Il restait un mois avant la première échéance du crédit, que je ne comptais pas honorer, pour peaufiner mon apprentissage par des sorties quotidiennes et, à ce terme, larguer définitivement les amarres. Pour brouiller davantage les pistes, le bateau fut mis sous pavillon anglais. Je m’abstenais de le hisser, évitant ainsi les questions indiscrètes. Avitaillé, vérifié, il était fin prêt pour un voyage en solitaire. Cap sur le grand large, sans retour prévu et sans les adieux d’une famille éplorée sur un bout de quai. « À la grâce de Dieu. » S'en remettre à l’être suprême pour un faussaire mécréant peut sembler surprenant. La compagnie divine occupait ma vie depuis tant d’années qu’il était impossible de faire comme si elle n’existait pas.
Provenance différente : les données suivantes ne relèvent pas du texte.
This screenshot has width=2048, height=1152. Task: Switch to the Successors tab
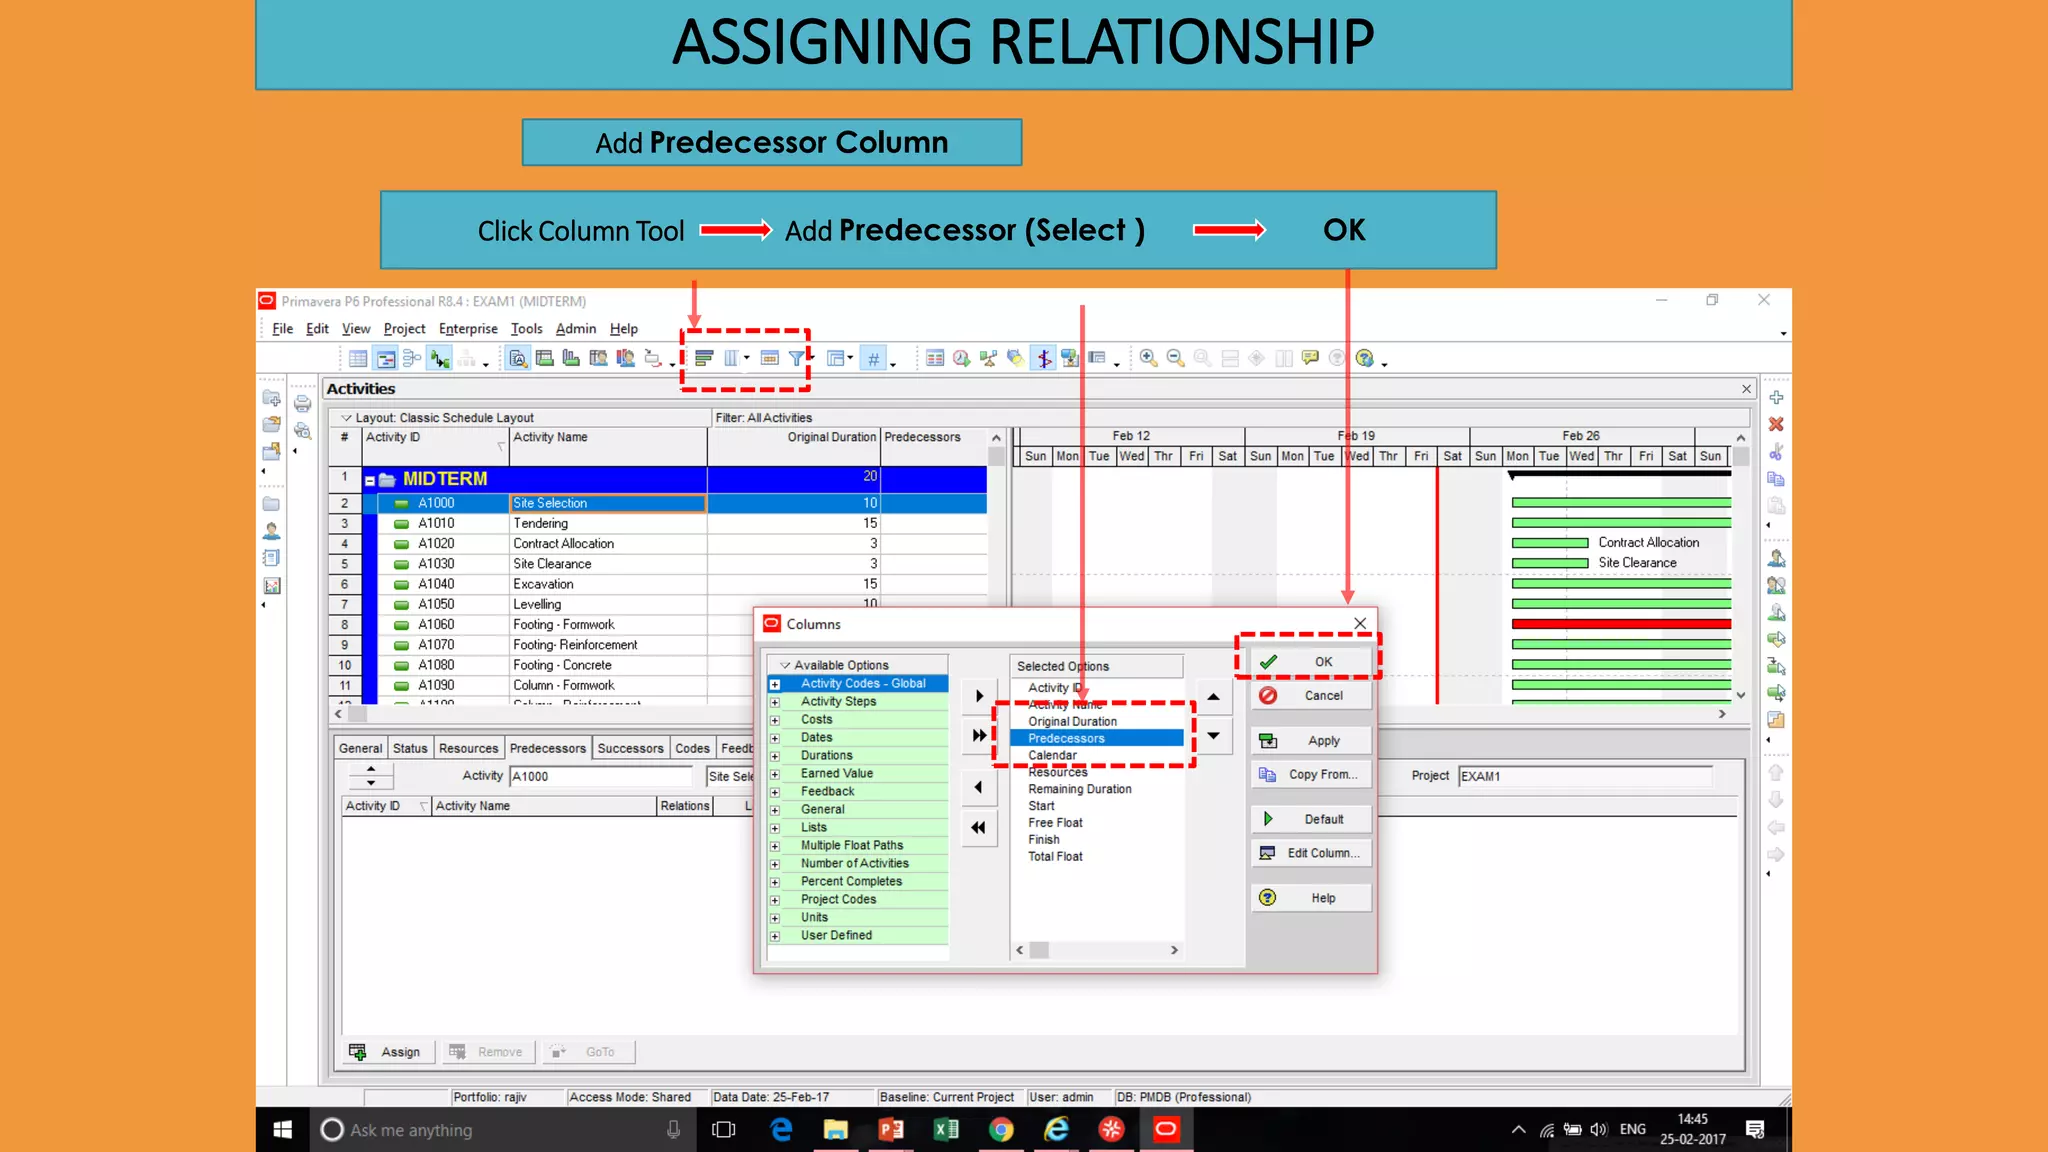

Les marins sont superstitieux, même les débutants. Au vu de mon projet, j’allais avoir besoin que le Très-Haut veille sur moi durant mes très bas. Et les pieds n’étaient toujours pas marins. Arriva la date et l’heure du grand départ. Contrairement à ce qui était initialement prévu, c’est Princhard qui restait sur le quai pour larguer les amarres. Nous avions étudié ensemble les cartes, les caps à suivre et la météo des premières heures. La mise en pratique m’incombait uniquement. Pour la toute première fois, j’étais seul à bord. Seul et inconscient. Ignorant des affres de la courbe d’apprentissage, qui laisse croire au débutant qu’il est un maître en la matière. Le bleu ne sait rien, mais cette révélation arrive à l'étape suivante, en même temps que le doute et les problèmes. Beau temps, belle mer, Éole et Neptune étaient dans un bon jour. Mon jour. Direction l’Irlande !

À suivre…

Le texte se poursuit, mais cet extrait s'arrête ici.